So we would need to add that since God exists in spiritual form, this means that God could not be the primary essence of the world, cause even the spiritual or consciouss needs matter to exist, is therefore dependend on matter, and therefore can not be the primary substance of the world.

So that what the world in essence entails, can not be God, but is matter. It does not need perse that God (as a spiritual being)does not exist (who is to say that in the vastness of outer space and the universe), but that God is not the necessary being (that what in first instance needs there to be, in order for there to be a world) of the world. But since God is declared of being the primary essence of the world, but fails in that respect, this would in fact mean that God does not exist at all.

• **Goal**
Could you return, word for word, the stretch of the passage on God and matter from "So we would" to "substance of the world."?

• **Supplied material**
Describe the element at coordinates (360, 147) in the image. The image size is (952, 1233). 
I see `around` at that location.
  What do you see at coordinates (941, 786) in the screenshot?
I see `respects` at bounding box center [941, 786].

• **Task answer**
So we would need to add that since God exists in spiritual form, this means that God could not be the primary essence of the world, cause even the spiritual or consciouss needs matter to exist, is therefore dependend on matter, and therefore can not be the primary substance of the world.